Tuesday, April 2, 2013

'Reclaiming' the Reality of Beautiful Affordable Housing in Detroit

Image Credit: Michigan Live 
The woes of urban blight and decline in the city of Detroit need very little preamble. Years of media clips, shocking documentaries, and a host of "ruin porn" that runs the gamut from raw to opportunistic have painstakingly archived the hard times of the former "Paris of the Midwest." Many of the more than 50,000 Detroit homes that have been abandoned for an extended period of time are being demolished to make way for nascent efforts to rebuild Detroit beyond the still-thriving cultural institutions, galleries, trendy restaurants, and sporting arenas of Midtown. Everything from artists' colonies to urban farms have been proposed in the tracts of the city left vacant by the demolition and deconstruction. However, affordable housing advocates face a rare opportunity in the new urban landscape formed by this deconstruction. Not only does Detroit now have considerably more physical space to accommodate the housing needs of low-income Detroiters
(recent figures estimate that more than 300,000 of the city's residents are unemployed), but the abundance of materials salvaged from once-opulent homes that are properly deconstructed can challenge the notion that affordable housing must be purely function or only aesthetically inoffensive and not architecturally significant and beautiful.

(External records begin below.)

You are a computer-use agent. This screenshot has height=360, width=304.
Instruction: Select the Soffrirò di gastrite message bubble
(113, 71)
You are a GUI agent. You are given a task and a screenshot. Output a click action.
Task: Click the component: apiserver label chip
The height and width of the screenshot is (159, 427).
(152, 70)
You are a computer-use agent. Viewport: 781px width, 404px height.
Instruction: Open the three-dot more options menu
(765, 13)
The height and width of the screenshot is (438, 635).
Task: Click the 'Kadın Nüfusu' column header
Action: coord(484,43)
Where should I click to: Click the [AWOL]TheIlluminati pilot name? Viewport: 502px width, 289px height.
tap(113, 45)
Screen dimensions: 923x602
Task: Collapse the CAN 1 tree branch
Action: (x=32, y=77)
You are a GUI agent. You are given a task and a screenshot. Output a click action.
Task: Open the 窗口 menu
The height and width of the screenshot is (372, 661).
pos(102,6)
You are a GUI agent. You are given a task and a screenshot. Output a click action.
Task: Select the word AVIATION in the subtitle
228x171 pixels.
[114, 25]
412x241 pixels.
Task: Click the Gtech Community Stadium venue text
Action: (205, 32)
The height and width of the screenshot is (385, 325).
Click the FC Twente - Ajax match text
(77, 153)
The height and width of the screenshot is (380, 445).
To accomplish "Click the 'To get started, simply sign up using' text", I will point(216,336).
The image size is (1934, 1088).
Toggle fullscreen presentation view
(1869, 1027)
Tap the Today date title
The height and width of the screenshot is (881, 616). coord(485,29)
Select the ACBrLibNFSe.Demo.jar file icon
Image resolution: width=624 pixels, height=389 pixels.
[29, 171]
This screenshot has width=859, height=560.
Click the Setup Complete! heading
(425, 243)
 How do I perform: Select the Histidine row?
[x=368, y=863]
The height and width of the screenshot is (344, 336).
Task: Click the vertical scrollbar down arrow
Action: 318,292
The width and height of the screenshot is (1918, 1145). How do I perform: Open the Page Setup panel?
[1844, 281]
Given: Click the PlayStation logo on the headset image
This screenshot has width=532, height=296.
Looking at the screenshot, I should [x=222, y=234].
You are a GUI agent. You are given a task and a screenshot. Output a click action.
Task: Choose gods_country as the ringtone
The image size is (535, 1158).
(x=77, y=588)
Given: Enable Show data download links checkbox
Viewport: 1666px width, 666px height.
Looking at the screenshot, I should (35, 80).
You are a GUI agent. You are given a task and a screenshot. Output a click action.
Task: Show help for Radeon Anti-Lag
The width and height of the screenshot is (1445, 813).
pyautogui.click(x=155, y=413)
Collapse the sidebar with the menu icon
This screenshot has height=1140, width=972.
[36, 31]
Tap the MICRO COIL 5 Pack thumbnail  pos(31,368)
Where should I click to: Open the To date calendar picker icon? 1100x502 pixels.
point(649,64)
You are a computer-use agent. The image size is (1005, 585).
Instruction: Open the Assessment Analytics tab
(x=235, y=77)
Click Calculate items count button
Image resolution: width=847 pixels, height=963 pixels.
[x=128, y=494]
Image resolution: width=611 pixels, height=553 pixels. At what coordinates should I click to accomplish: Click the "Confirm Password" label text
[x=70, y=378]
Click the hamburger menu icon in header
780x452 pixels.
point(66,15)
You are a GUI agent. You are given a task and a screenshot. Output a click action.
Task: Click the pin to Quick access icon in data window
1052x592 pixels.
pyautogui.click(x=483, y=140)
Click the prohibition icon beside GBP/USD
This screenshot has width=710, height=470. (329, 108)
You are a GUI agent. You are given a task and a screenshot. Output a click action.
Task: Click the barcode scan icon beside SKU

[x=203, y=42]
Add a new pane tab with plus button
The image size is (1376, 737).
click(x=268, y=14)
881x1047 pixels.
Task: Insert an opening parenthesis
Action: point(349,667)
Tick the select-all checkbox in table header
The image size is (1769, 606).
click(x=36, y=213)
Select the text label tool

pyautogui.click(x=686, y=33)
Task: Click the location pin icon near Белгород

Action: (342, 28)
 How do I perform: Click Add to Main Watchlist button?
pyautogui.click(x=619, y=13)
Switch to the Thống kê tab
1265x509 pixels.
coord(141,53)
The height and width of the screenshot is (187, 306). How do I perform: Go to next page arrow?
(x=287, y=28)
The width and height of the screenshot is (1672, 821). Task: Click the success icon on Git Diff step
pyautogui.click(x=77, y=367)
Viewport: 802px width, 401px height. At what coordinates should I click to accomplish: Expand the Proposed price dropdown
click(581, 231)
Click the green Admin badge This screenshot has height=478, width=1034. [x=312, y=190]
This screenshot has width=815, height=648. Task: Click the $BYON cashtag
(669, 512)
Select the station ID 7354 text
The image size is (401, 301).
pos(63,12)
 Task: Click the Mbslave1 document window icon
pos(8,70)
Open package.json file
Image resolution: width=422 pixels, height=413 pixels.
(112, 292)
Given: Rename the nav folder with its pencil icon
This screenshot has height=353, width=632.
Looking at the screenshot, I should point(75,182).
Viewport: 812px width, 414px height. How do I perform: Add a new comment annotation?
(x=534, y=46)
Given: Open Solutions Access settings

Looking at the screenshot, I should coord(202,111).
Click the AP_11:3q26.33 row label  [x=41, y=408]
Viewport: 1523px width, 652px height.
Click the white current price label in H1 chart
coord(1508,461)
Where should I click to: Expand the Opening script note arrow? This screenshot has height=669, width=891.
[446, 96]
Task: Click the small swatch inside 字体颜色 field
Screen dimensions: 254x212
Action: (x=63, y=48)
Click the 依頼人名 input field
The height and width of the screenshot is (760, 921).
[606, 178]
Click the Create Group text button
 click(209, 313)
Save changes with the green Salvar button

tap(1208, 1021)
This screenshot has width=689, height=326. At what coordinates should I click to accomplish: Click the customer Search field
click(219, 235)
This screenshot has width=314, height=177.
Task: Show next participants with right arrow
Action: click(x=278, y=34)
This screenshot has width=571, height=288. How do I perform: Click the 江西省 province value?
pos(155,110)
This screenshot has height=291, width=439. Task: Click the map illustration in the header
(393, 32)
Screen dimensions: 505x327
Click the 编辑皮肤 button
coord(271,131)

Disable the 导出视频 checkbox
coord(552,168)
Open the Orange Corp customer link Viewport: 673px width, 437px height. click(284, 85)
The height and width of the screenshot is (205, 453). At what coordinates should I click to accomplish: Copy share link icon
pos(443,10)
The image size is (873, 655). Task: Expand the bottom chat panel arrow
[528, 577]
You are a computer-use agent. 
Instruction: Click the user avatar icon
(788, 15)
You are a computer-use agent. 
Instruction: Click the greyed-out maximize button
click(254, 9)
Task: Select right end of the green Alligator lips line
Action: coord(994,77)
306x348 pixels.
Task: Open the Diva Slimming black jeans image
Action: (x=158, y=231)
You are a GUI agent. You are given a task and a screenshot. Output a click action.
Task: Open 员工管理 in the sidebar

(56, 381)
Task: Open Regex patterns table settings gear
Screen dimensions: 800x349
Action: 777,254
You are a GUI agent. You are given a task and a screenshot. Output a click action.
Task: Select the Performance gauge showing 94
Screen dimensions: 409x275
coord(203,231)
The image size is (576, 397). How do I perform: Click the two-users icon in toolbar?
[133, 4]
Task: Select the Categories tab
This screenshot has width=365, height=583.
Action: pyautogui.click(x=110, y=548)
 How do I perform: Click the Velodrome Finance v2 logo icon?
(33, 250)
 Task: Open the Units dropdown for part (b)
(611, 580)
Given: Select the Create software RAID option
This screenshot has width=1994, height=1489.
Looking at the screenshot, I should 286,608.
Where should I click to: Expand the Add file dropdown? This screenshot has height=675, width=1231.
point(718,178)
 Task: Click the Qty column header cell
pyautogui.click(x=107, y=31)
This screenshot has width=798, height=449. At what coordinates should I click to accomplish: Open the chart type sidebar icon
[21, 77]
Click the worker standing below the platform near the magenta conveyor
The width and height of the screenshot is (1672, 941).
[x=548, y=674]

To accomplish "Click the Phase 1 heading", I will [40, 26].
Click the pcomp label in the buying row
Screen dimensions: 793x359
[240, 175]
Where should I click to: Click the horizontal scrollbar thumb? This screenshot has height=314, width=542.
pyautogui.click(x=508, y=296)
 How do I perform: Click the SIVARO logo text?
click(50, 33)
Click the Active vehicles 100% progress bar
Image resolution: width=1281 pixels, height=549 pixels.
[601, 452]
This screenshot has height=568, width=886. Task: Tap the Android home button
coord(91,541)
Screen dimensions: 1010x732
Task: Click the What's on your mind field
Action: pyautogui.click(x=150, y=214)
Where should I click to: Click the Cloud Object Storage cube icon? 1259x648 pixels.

Image Credit: Warm Training Center 
WBUR's Here and Now recently profiled the fallout of Detroit's demolition efforts- exurban landfills filled with home parts that could be reused and recycled. Host Robin Young's guest, Bob Chapman of the Warm Training Center, advocated for the Detroit Works Project's favored process of deconstruction, by which vacant homes are not merely demolished but instead are salvaged and sold or donated for use in new construction. Some of these "home parts" are hallmarks of yesterday's building craftsmanship that cannot be replicated- copper fittings, dentil moldings, and ornate fireplaces come to mind- are relatively inexpensive to remove but are tremendously valuable. While the potential for these materials to be used in rehabbed Corktown lofts and other pockets of market-rate gentrification is obvious, a collection of nonprofits, such as the Architectural Salvage Warehouse, are partnering with developers to set aside some of the elegant fixtures reclaimed from deconstruction (and the alternative practice of "skimming") to be made available to low and moderate-income families who are participating in Detroit's revival. The effort to preserve building materials that were once the height of luxurious design for sustainable, affordable housing that seeks to preserve elements of past grandeur is more than just good policy in an economically troubled region with a rare combination of high demand for low-income housing and plenty of space for new units. It is a strong reminder that the functionality of affordable housing does not have to displace form and that quality architecure of the past can be made more accessible in the present when used to include people of all income levels in the next chapter of a great American city.